**What to work on:** In the entries below, the lines from the one with "This screenshot has height=361, width=406." through the one with "Click the T2" are to be copied exactly; both ends count.

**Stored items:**
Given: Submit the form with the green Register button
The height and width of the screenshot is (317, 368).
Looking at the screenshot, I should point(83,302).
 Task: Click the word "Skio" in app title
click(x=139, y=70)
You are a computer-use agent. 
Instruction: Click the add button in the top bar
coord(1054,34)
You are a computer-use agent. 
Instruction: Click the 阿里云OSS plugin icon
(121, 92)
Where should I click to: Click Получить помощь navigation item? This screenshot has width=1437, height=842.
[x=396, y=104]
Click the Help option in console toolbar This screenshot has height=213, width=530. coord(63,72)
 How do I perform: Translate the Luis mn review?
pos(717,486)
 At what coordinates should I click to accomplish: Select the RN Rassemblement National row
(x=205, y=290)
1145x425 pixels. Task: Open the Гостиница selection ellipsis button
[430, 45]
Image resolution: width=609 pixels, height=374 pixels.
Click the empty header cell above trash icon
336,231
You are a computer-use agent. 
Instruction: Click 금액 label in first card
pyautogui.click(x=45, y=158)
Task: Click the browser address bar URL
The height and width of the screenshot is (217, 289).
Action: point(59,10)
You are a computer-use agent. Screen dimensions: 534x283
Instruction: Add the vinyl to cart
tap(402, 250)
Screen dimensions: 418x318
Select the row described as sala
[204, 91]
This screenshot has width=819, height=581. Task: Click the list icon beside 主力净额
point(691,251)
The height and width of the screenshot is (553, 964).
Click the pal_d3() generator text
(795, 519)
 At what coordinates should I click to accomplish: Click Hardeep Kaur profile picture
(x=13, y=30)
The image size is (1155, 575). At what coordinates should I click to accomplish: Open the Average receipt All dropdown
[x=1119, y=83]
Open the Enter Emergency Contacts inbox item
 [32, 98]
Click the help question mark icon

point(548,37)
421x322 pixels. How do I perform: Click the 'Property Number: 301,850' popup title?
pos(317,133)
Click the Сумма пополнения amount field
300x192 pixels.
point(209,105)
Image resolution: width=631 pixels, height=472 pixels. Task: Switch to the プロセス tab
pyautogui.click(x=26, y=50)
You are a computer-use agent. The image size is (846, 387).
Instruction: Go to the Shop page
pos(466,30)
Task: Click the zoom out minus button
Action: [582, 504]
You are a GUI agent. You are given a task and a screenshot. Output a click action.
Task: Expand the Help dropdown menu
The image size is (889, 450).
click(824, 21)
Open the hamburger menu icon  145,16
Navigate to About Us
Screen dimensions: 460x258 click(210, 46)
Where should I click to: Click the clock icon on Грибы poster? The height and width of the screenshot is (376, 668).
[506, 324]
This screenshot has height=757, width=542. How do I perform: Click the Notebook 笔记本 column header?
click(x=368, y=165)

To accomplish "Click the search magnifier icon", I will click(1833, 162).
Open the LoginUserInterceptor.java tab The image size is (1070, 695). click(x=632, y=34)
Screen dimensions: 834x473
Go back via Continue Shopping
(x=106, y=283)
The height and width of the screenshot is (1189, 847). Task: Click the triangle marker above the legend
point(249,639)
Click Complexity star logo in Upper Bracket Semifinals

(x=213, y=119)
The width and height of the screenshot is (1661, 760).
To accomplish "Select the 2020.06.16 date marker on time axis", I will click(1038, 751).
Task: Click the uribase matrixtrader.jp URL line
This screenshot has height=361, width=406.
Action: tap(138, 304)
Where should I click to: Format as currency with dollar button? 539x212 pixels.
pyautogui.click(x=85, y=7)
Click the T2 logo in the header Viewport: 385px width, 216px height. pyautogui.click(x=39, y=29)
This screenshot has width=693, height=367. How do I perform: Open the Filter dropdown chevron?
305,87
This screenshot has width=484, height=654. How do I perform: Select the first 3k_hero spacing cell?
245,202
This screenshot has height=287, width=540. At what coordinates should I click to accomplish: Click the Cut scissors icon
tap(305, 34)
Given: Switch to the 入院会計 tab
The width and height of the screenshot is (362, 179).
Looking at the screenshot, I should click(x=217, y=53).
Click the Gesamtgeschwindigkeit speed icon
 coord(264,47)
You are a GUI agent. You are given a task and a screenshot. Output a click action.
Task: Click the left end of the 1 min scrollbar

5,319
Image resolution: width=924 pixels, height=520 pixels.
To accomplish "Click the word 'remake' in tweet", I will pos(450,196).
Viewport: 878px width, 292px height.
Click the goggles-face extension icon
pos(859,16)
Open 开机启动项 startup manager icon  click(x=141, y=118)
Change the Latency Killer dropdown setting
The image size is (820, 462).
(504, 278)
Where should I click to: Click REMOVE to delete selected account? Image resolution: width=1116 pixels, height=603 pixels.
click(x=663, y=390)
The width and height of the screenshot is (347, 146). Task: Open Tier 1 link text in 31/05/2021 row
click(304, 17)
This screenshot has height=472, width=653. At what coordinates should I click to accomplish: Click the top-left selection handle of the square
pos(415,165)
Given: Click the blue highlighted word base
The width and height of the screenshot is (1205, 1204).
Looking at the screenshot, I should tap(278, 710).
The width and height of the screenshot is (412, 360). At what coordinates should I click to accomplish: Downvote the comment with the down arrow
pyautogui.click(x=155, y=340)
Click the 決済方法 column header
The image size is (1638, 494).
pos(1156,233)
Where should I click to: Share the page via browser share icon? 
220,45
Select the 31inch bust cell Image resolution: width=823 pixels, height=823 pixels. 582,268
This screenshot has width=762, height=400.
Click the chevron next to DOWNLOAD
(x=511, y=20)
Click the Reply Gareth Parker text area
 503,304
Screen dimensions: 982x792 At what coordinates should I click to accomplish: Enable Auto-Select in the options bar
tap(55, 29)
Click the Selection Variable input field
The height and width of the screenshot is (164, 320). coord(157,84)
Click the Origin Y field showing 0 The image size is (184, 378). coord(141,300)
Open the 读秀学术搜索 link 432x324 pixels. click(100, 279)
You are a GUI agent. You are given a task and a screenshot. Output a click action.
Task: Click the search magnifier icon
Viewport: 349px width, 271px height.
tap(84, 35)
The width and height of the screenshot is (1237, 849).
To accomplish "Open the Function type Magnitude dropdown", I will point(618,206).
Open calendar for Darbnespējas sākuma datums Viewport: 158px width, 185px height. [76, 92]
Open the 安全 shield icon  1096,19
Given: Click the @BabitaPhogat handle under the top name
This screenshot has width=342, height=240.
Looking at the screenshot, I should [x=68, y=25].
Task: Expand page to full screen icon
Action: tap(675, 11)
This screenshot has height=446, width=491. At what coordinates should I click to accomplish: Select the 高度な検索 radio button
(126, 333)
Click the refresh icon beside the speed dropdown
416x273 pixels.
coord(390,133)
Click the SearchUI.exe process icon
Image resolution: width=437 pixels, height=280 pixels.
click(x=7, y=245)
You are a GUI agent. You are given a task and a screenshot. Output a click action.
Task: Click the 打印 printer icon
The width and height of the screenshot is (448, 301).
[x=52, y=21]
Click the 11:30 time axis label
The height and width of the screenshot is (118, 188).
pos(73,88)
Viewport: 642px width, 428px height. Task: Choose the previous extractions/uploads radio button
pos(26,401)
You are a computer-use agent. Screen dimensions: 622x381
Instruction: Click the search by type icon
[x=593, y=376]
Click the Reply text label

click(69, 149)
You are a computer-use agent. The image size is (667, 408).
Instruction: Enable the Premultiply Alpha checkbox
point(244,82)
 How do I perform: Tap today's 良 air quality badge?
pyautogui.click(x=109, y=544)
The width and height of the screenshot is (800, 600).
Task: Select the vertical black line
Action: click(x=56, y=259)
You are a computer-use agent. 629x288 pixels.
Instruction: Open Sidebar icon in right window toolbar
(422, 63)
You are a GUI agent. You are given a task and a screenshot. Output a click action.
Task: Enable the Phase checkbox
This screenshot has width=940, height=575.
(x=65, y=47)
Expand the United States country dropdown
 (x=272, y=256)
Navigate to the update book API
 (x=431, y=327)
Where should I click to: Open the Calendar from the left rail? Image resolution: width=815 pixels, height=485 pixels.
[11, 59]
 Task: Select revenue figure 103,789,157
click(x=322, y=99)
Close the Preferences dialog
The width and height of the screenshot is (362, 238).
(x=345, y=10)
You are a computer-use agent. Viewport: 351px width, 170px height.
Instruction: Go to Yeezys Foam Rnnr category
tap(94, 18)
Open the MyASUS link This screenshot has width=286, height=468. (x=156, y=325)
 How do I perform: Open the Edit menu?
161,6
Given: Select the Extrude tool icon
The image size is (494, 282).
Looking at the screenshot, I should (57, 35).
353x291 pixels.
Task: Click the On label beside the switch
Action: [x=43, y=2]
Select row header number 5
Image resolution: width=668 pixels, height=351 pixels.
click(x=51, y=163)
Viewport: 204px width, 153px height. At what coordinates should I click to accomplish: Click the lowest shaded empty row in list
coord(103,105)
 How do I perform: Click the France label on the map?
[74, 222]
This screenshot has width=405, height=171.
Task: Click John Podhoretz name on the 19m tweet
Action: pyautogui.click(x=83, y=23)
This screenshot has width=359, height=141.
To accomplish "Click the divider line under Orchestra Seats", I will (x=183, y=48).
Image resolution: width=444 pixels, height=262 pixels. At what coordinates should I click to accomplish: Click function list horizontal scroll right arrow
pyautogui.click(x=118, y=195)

**Written solution:**
This screenshot has height=361, width=406.
Action: tap(138, 304)
Where should I click to: Format as currency with dollar button? 539x212 pixels.
pyautogui.click(x=85, y=7)
Click the T2 logo in the header Viewport: 385px width, 216px height. pyautogui.click(x=39, y=29)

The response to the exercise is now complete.